Way to go, Christina, on growing the majority of your own fruits and veggies! That has got to be a huge amount of work in and of itself, not to mention the preserving. Your family is undoubtedly reaping the health rewards of your labors!

Pectin is a vegetarian product found in the cellular structure of fruits and veggies, and often sourced from citrus peels or apples. It can be pricey, particularly in small retail packages. In bulk from Azure Standard, a 1lb bag costs $42. 90; this makes about 320 cups of jam.

Gelatin, on the other hand, is an animal product, and most gelatin is made from pork carcasses. Chicken broth and beef broth (made from bones/carcasses) are marketable products, but pork broth doesn’t have much of a market, so this “waste” product is made profitable in the form of Jello, jams, and jellies.

Although this is a waste product of factory slaughterhouses (and that’s a disgusting thought with their sick animals and unsanitary practices!), gelatin in general is a very healthful and nourishing food; this is the main source of nourishment in bone broth (read Bone Broth: Body Builder) and gelatin can even be purchased in capsules as a nutritional supplement for joint problems.

So to find a clean source for gelatin . . . I thought briefly about whether you could make your own from bone broth; gelatin powder must be just dehydrated bone broth. However, I can’t imagine going to that amount of effort (and I didn’t find anything coming up when I googled making your own gelatin powder). I did find some other options, though: certified organic porcine (pork) gelatin, which is more expensive than the pectin above. The bulk size of 2lbs of powder should gel about 200 cups of liquid (perhaps it would be less in making jam?), with a current price of $53.10.

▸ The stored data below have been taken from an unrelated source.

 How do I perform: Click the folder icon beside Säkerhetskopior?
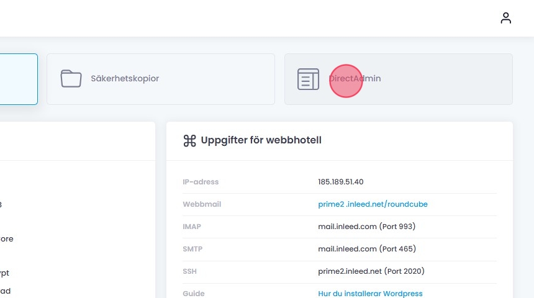pos(71,79)

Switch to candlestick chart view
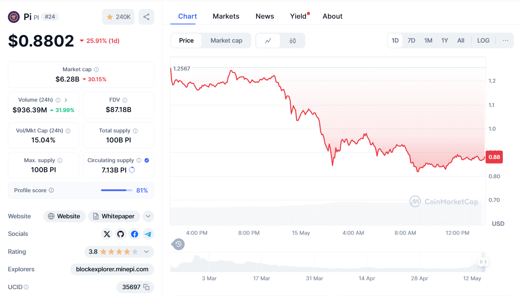pyautogui.click(x=293, y=40)
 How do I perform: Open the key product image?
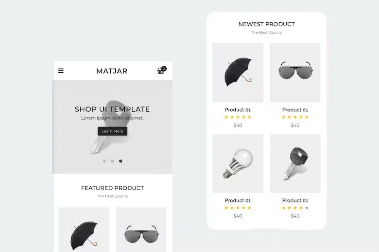pyautogui.click(x=295, y=164)
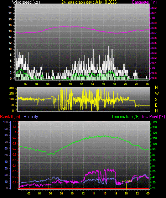Click the E wind direction label
Image resolution: width=166 pixels, height=198 pixels.
coord(156,105)
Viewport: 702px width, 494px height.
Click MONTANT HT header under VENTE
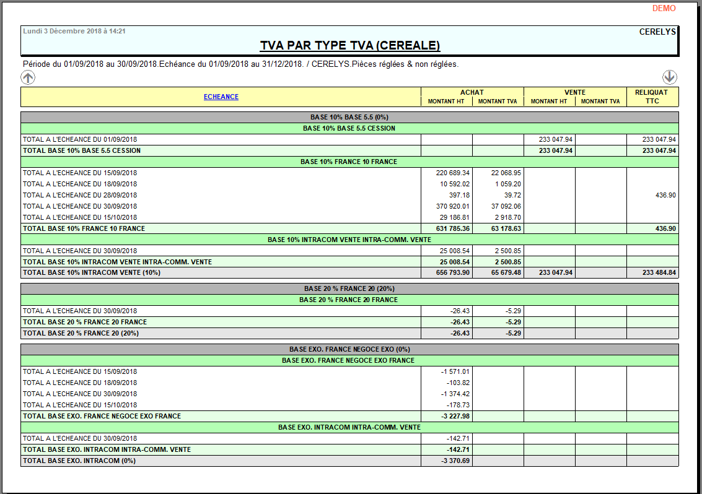(x=549, y=102)
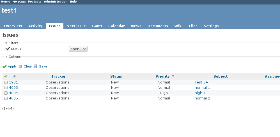Click the green Apply checkmark icon

tap(4, 67)

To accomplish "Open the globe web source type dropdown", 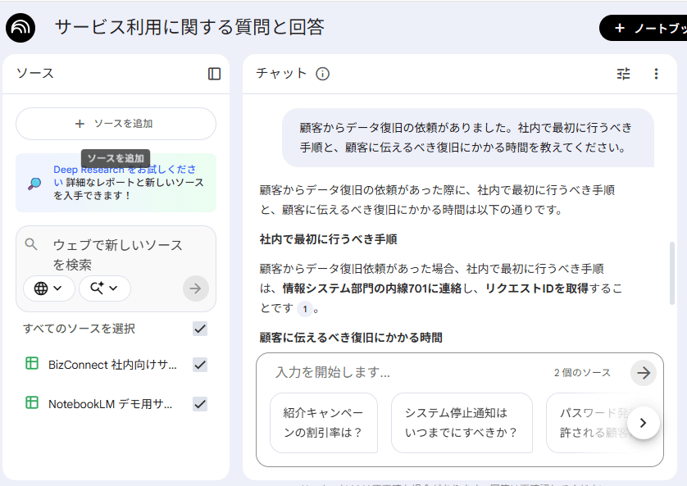I will [48, 288].
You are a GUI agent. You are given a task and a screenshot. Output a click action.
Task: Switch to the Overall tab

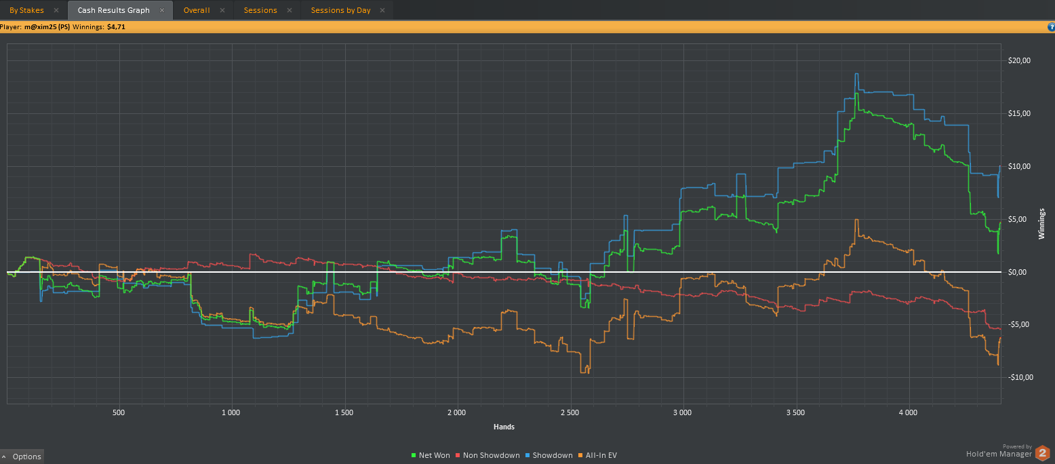point(197,10)
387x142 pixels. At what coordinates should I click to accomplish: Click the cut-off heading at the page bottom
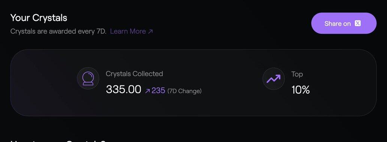click(x=58, y=141)
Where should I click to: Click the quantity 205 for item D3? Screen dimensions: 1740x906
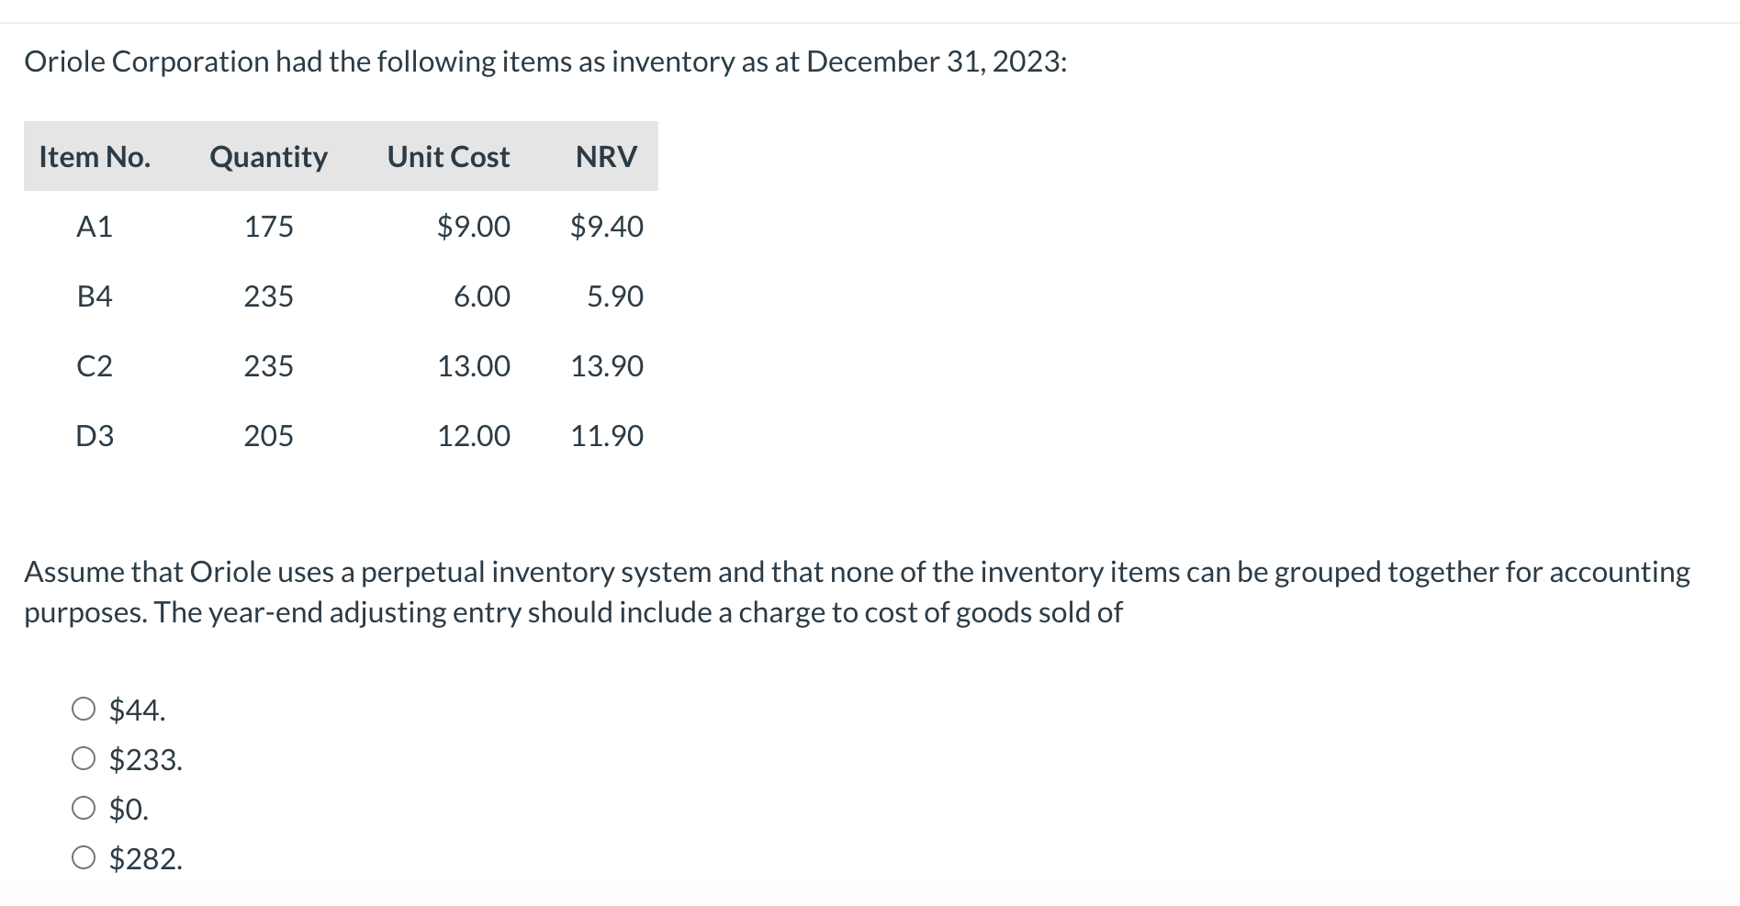click(268, 435)
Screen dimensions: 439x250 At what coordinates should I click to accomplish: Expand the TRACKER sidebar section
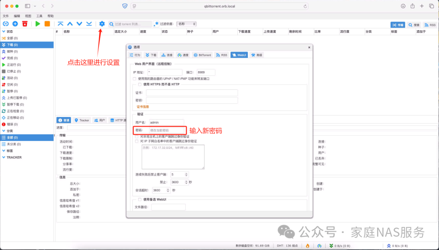(x=4, y=157)
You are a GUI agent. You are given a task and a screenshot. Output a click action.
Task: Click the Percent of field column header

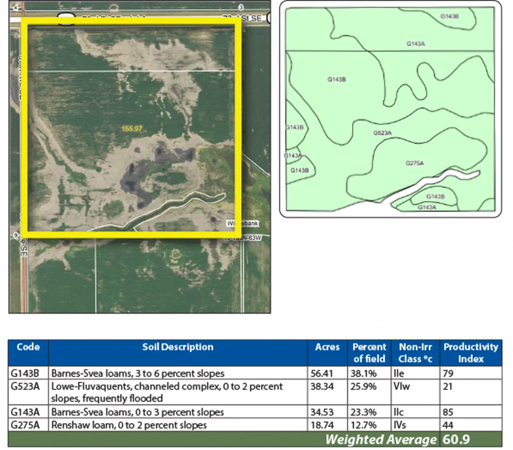coord(369,353)
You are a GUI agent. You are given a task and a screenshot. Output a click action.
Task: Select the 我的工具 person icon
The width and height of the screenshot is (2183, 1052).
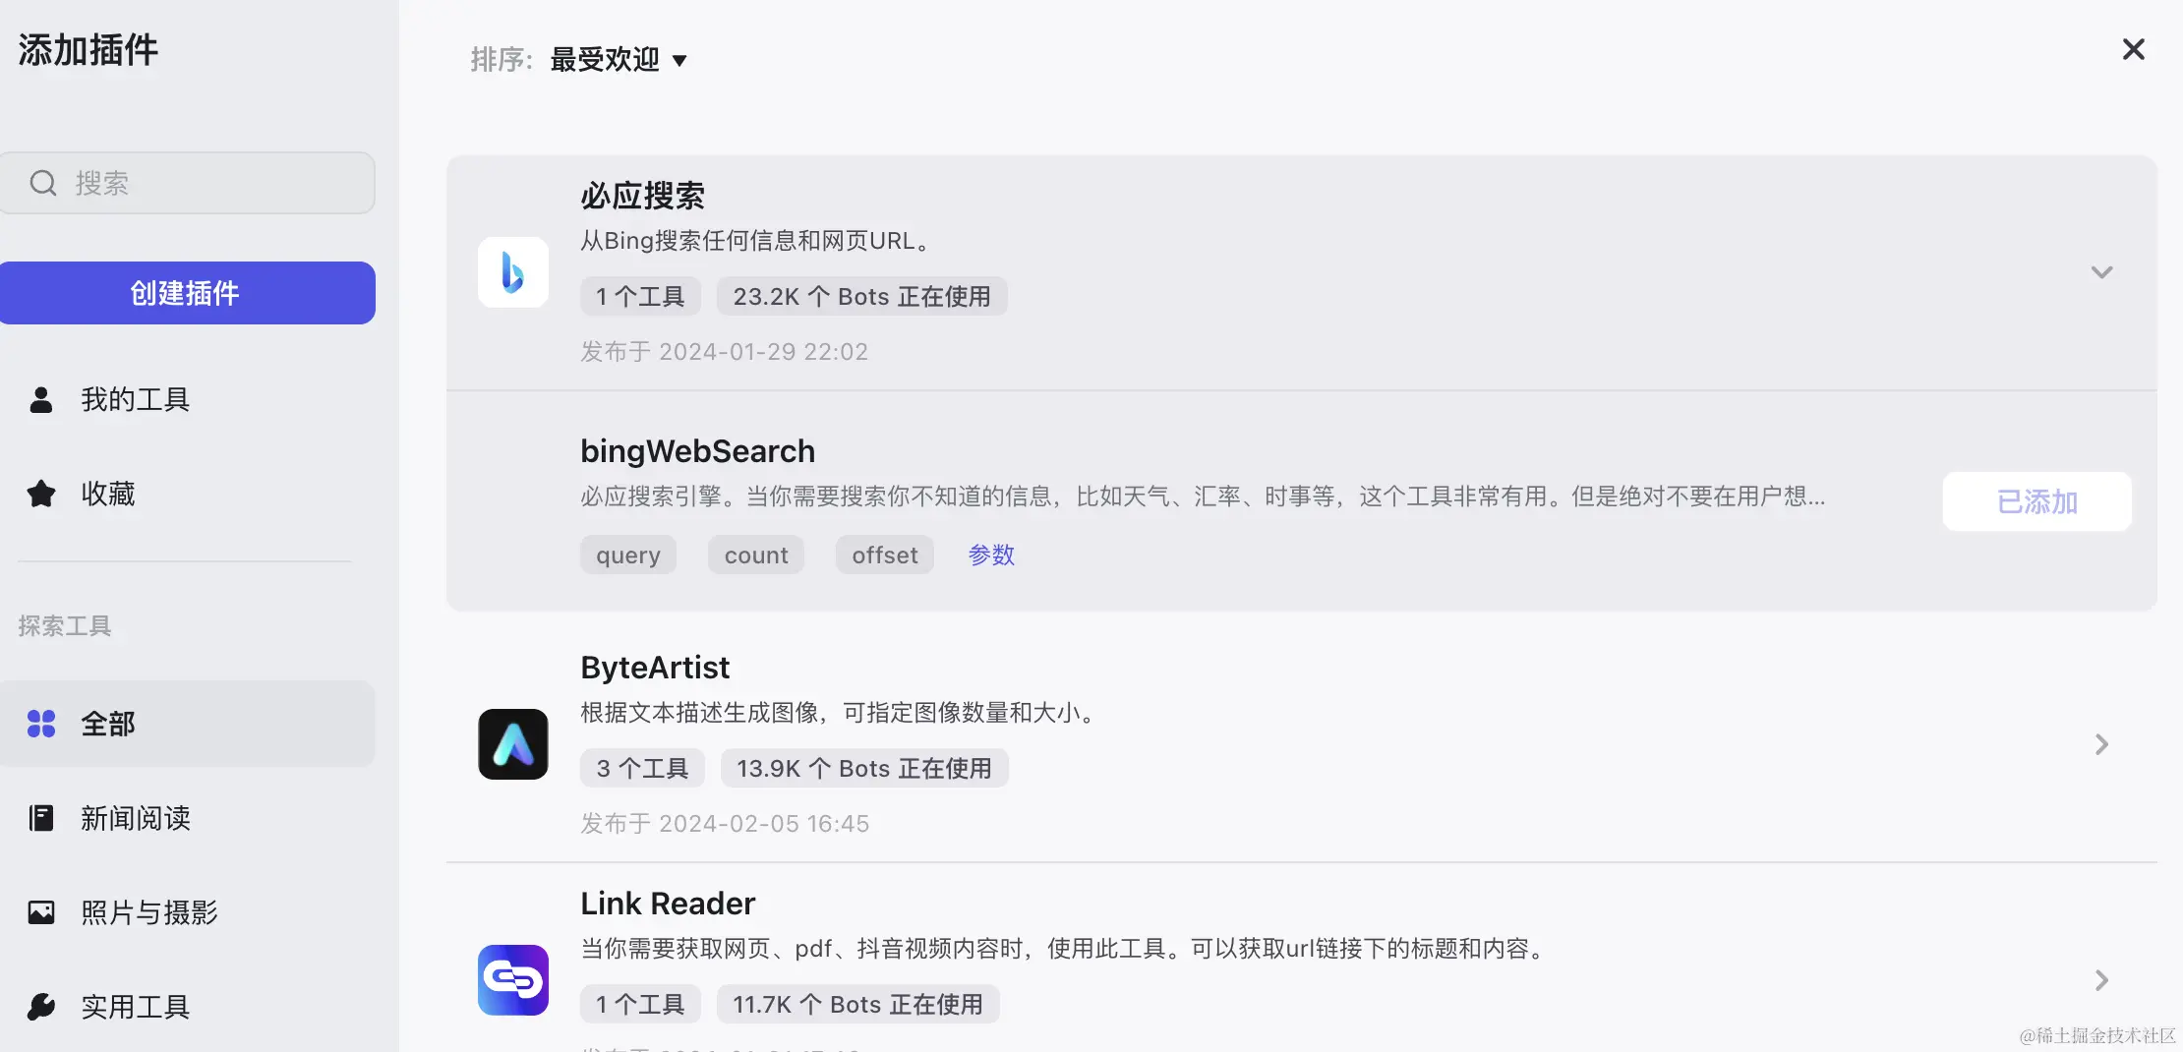[x=40, y=398]
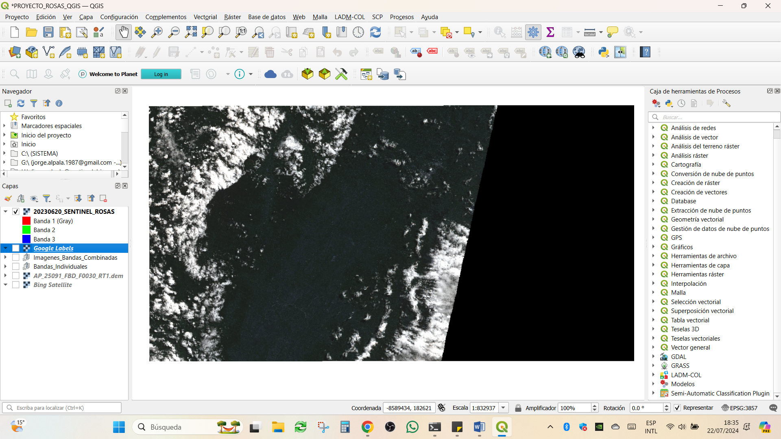Click the Planet Log in button
Image resolution: width=781 pixels, height=439 pixels.
pos(161,74)
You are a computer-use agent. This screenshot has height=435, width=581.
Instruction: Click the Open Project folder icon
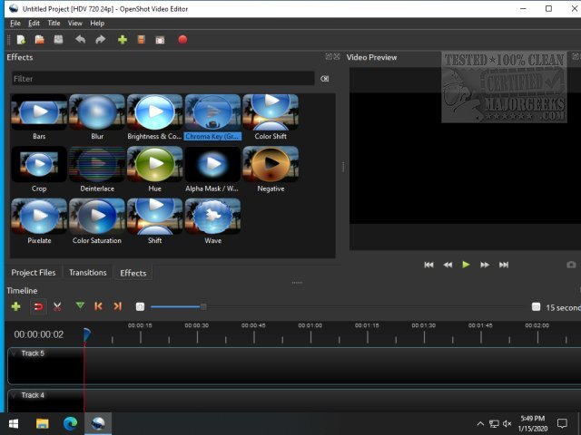coord(39,40)

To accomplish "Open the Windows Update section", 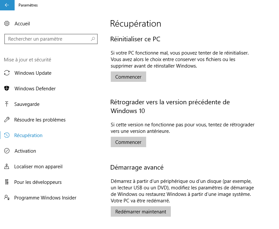I will pos(33,73).
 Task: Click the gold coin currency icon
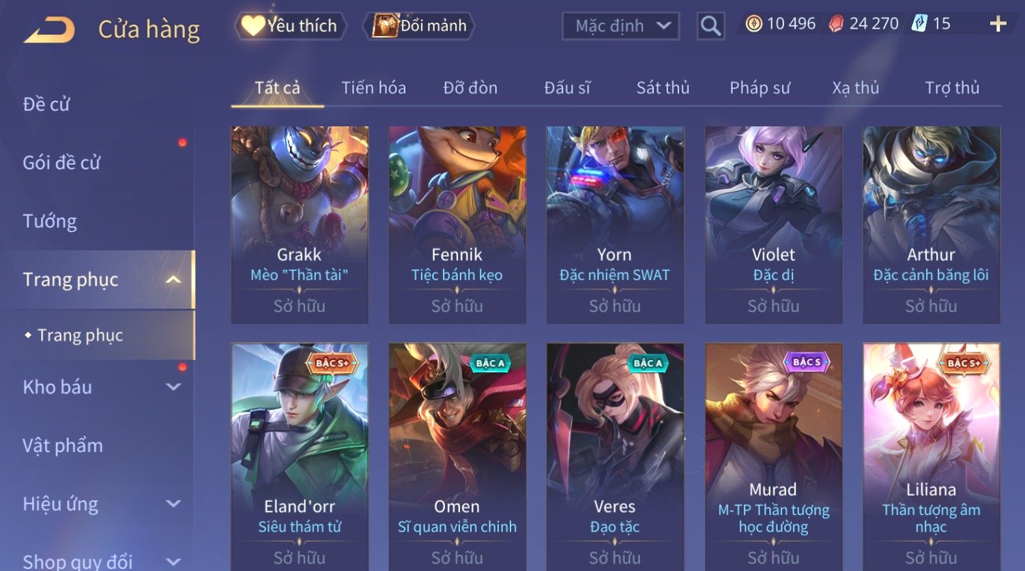pos(753,24)
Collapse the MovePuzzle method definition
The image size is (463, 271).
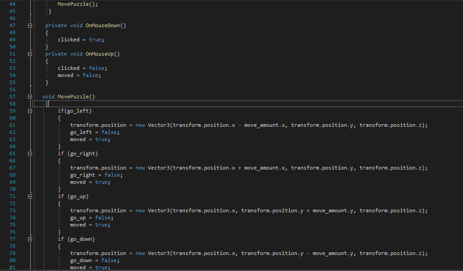click(x=30, y=97)
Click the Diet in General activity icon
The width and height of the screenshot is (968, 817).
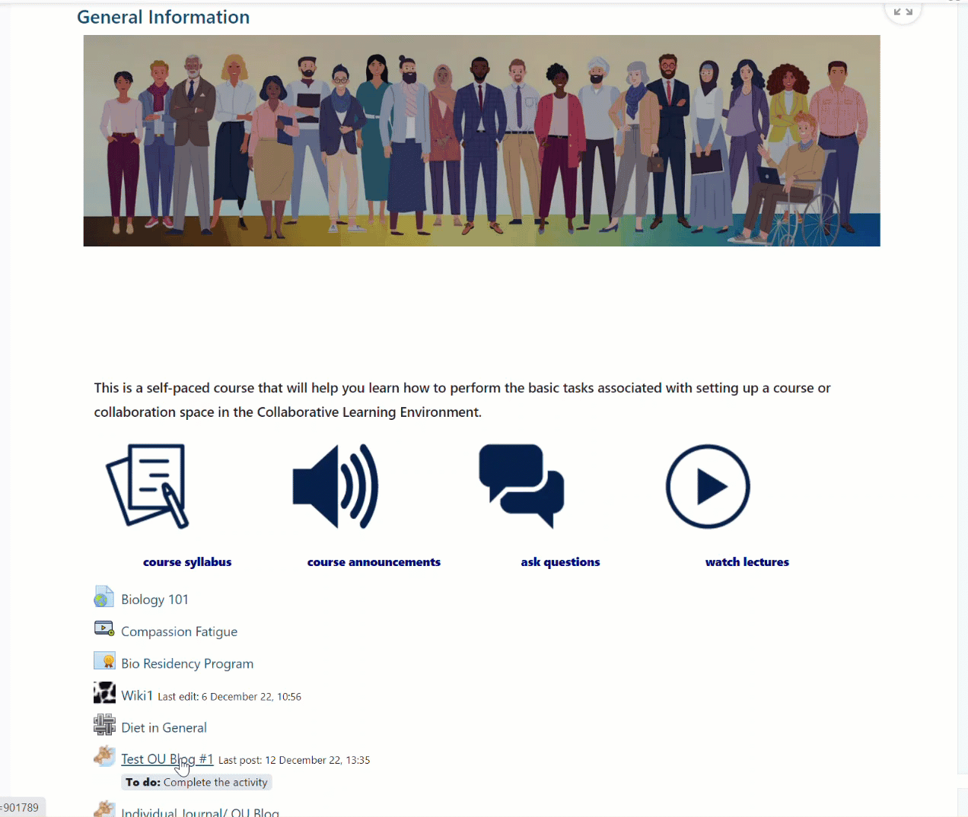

Some people prefer to avoid all pork products, organic or not, in which case beef gelatin is available, and quite a bit cheaper at $7.25 for 1lbs. This is from Azure Standard, a supplier of natural foods, so it is unclear to me if this is gelatin sourced from naturally raised beef or from conventional/factory farming, but a call to their customer service should clarify this. There is no information given on how much would be required to make jam, but I would think it would be 1:1 with the porcine gelatin. If this truly is naturally sourced gelatin, I think this would be an excellent, healthful addition to homemade jam, and an economical option too!

Chill Over Powder

I have no experience with this, although it sounds really interesting. I wonder what’s actually in it? I wouldn’t be surprised if Mary Jane is marketing her own brand of fruit pectin, similar to the one above, in which case you just need to compare the yield/price against the price at Azure or another bulk supplier of natural products.

[Christina writes back: I found out what Chill Over Powder is made from. Ingredients: Agar-agar kanten, an odorless powdered sea vegetable with superior gelling qualities—a MaryJanesFarm exclusive.]

Read Raspberry Jam for my recent experience on using both pectin and gelatin. Good luck in all your summer preserving!